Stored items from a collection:
--

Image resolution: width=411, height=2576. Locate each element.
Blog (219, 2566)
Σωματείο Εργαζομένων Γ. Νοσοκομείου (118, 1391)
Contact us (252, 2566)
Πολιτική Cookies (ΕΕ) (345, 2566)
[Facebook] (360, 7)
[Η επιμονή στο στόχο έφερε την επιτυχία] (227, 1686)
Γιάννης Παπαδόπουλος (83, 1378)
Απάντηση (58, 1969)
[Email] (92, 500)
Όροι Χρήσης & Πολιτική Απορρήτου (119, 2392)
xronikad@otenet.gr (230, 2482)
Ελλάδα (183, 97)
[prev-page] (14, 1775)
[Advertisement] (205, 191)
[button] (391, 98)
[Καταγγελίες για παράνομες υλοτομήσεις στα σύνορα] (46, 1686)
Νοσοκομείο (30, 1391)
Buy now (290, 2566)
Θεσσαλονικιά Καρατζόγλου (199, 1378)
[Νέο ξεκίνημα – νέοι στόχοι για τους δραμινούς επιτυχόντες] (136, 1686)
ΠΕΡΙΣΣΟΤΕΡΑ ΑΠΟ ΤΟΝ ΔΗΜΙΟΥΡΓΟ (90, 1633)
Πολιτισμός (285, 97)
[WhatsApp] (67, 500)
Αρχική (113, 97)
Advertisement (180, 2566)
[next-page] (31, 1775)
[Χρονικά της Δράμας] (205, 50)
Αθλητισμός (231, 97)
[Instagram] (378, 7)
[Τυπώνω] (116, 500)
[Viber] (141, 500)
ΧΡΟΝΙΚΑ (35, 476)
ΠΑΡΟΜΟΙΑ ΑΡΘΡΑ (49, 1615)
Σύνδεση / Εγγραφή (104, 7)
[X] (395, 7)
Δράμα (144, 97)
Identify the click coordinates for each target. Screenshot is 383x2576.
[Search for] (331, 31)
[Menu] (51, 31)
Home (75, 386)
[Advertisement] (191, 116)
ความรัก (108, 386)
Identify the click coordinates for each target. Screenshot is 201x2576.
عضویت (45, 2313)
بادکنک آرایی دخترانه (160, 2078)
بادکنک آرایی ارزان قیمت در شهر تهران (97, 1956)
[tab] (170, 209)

--

What you return must be an exact retyping of the lines above starting at the line with "ΠΕΡΙΣΣΟΤΕΡΑ ΑΠΟ ΤΟΝ ΔΗΜΙΟΥΡΓΟ (90, 1633)" and ending at the line with "Δράμα (144, 97)", and nothing besides.

◆ **REPLY**:
ΠΕΡΙΣΣΟΤΕΡΑ ΑΠΟ ΤΟΝ ΔΗΜΙΟΥΡΓΟ (90, 1633)
Πολιτισμός (285, 97)
[WhatsApp] (67, 500)
Αρχική (113, 97)
Advertisement (180, 2566)
[next-page] (31, 1775)
[Χρονικά της Δράμας] (205, 50)
Αθλητισμός (231, 97)
[Instagram] (378, 7)
[Τυπώνω] (116, 500)
[Viber] (141, 500)
ΧΡΟΝΙΚΑ (35, 476)
ΠΑΡΟΜΟΙΑ ΑΡΘΡΑ (49, 1615)
Σύνδεση / Εγγραφή (104, 7)
[X] (395, 7)
Δράμα (144, 97)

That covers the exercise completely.